→ **Your instructions**: Would you please copy the part of the material below that opens with the line containing "個人情報の取り扱いについて (651, 2169)" and closes with the line containing "Subject Areas (104, 86)"? Copy it exactly, and only it.

→ **Data in this exercise**:
● ● ●

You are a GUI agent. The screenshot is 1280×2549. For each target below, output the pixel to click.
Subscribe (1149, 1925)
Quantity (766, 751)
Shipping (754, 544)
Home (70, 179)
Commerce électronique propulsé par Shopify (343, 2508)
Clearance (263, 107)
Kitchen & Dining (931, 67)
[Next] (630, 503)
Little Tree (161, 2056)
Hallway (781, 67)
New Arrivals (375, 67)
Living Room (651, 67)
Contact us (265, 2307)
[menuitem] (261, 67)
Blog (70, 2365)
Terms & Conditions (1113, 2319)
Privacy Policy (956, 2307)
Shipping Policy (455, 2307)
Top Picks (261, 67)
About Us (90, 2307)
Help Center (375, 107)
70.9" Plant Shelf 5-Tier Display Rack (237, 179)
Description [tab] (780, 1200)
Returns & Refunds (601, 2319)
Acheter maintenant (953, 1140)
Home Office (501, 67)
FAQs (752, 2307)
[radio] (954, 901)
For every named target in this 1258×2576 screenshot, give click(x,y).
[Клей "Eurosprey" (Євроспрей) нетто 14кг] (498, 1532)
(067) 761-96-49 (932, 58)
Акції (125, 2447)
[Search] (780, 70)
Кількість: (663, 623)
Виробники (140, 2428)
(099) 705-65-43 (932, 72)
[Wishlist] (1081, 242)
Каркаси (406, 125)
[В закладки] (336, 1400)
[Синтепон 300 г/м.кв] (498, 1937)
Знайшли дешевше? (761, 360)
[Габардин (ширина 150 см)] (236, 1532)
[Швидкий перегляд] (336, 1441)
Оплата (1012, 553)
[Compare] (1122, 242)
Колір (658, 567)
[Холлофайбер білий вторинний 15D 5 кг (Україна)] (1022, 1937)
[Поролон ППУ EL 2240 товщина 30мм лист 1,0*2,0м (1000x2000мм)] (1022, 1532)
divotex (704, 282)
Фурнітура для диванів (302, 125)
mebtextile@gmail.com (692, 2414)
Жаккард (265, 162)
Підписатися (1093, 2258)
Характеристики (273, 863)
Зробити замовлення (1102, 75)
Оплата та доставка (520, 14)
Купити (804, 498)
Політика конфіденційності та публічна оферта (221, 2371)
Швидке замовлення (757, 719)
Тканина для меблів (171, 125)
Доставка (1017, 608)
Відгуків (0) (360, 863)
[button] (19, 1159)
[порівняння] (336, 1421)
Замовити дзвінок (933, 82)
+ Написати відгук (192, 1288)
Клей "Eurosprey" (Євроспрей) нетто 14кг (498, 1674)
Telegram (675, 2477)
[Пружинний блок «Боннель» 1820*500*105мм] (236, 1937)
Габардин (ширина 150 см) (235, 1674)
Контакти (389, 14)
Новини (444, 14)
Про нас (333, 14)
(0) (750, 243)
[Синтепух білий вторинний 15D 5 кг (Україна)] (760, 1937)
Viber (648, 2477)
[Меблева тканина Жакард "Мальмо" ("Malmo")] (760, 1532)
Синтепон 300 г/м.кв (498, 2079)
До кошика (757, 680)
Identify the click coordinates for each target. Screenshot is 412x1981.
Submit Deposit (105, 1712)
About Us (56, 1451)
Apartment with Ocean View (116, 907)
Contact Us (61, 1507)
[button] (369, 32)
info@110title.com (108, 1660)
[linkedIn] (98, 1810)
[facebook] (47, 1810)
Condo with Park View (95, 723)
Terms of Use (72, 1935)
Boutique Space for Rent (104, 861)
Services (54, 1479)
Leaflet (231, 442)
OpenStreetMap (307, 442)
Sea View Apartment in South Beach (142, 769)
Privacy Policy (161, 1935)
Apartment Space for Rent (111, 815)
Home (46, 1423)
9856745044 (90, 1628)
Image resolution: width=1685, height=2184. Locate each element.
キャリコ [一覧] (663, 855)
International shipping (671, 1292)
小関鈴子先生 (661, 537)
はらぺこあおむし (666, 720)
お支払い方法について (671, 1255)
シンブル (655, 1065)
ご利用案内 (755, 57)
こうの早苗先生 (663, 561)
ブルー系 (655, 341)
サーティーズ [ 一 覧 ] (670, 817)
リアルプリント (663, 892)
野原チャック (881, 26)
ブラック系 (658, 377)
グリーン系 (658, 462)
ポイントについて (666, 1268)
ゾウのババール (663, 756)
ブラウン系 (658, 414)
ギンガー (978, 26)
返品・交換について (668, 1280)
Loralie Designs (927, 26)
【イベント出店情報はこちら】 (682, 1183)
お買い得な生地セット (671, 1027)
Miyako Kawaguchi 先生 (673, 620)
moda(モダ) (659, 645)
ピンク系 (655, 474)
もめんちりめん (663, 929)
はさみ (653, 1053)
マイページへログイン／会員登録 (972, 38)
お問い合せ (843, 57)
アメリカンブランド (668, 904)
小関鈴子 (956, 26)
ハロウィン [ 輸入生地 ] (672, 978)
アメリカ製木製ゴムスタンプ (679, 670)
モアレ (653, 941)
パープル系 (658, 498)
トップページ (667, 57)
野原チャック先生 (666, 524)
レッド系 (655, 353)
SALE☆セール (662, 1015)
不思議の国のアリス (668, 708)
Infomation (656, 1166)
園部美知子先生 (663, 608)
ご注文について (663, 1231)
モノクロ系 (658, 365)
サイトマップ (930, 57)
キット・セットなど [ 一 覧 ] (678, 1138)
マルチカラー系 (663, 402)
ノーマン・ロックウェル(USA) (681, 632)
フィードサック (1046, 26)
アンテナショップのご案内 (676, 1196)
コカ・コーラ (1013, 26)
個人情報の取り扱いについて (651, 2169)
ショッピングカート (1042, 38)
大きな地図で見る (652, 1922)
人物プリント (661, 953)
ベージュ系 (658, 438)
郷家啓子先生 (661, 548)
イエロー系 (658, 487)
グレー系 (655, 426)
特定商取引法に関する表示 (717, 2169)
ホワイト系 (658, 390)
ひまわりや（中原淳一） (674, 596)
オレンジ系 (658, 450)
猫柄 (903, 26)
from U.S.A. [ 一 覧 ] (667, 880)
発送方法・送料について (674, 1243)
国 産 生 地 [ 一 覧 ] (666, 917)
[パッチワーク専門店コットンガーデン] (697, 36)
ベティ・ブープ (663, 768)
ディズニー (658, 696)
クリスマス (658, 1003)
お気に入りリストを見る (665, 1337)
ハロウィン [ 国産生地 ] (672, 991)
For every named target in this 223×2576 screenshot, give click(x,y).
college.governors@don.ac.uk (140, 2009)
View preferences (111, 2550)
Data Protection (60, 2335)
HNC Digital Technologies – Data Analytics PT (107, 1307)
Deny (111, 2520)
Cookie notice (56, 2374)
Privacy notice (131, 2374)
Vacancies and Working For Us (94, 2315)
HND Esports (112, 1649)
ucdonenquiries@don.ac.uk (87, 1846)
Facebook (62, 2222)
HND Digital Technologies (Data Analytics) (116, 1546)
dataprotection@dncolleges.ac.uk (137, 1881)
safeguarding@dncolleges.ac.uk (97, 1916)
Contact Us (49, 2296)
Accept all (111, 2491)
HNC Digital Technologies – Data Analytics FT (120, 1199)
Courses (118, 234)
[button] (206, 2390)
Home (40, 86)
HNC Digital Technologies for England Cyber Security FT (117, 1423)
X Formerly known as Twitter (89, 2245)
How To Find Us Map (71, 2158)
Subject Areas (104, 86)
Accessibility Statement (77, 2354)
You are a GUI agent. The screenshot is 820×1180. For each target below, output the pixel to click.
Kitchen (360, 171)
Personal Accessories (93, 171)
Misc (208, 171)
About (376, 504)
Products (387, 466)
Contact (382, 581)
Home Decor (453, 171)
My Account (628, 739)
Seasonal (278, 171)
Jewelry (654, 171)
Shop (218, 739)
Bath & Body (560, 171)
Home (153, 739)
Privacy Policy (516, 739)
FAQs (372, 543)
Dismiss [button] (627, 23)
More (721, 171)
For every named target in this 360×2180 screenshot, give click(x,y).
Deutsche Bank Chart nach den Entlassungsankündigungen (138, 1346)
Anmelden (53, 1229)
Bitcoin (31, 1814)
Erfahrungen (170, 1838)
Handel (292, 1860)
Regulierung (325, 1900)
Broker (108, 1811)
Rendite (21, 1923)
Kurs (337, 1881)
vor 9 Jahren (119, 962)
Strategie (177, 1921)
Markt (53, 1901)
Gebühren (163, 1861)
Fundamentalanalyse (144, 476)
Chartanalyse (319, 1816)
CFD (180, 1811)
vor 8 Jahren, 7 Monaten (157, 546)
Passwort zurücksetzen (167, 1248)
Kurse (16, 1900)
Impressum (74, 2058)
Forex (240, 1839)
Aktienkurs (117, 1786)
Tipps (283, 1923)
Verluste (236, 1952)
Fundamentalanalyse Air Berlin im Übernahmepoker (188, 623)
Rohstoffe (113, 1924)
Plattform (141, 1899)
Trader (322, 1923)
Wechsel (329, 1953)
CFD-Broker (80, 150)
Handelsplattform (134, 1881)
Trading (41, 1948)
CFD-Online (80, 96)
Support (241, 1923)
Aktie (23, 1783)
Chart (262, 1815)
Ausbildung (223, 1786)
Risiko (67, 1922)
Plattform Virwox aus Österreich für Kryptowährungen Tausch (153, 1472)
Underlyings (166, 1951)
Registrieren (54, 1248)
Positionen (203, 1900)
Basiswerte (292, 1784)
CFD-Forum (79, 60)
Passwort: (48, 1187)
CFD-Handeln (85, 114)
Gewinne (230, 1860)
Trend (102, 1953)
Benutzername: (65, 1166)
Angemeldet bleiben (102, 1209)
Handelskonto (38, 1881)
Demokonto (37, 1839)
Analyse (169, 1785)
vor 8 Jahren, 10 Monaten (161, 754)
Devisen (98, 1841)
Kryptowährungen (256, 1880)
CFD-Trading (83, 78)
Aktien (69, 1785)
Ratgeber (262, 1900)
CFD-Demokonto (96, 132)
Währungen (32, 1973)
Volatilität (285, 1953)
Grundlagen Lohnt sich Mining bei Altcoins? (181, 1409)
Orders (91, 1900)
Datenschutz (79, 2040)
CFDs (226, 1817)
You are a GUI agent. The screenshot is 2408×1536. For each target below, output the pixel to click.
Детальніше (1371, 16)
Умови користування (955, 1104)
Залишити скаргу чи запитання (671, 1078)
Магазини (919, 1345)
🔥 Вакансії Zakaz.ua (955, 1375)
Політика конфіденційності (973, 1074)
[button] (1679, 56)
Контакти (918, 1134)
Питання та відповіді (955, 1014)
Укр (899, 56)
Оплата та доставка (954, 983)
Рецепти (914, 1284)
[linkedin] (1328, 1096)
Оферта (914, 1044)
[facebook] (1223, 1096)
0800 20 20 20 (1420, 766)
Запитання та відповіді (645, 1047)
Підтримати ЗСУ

● ● ●

→ **Response area**:
個人情報の取り扱いについて (651, 2169)
ショッピングカート (1042, 38)
大きな地図で見る (652, 1922)
人物プリント (661, 953)
ベージュ系 (658, 438)
郷家啓子先生 (661, 548)
イエロー系 (658, 487)
グレー系 (655, 426)
特定商取引法に関する表示 (717, 2169)
ホワイト系 (658, 390)
ひまわりや（中原淳一） (674, 596)
オレンジ系 (658, 450)
猫柄 (903, 26)
from U.S.A. [ 一 覧 ] (667, 880)
発送方法・送料について (674, 1243)
国 産 生 地 [ 一 覧 ] (666, 917)
[パッチワーク専門店コットンガーデン] (697, 36)
ベティ・ブープ (663, 768)
ディズニー (658, 696)
クリスマス (658, 1003)
お気に入りリストを見る (665, 1337)
ハロウィン [ 国産生地 ] (672, 991)
For every named target in this 223×2576 screenshot, give click(x,y).
college.governors@don.ac.uk (140, 2009)
View preferences (111, 2550)
Data Protection (60, 2335)
HNC Digital Technologies – Data Analytics PT (107, 1307)
Deny (111, 2520)
Cookie notice (56, 2374)
Privacy notice (131, 2374)
Vacancies and Working For Us (94, 2315)
HND Esports (112, 1649)
ucdonenquiries@don.ac.uk (87, 1846)
Facebook (62, 2222)
HND Digital Technologies (Data Analytics) (116, 1546)
dataprotection@dncolleges.ac.uk (137, 1881)
safeguarding@dncolleges.ac.uk (97, 1916)
Contact Us (49, 2296)
Accept all (111, 2491)
HNC Digital Technologies – Data Analytics FT (120, 1199)
Courses (118, 234)
[button] (206, 2390)
Home (40, 86)
HNC Digital Technologies for England Cyber Security FT (117, 1423)
X Formerly known as Twitter (89, 2245)
How To Find Us Map (71, 2158)
Subject Areas (104, 86)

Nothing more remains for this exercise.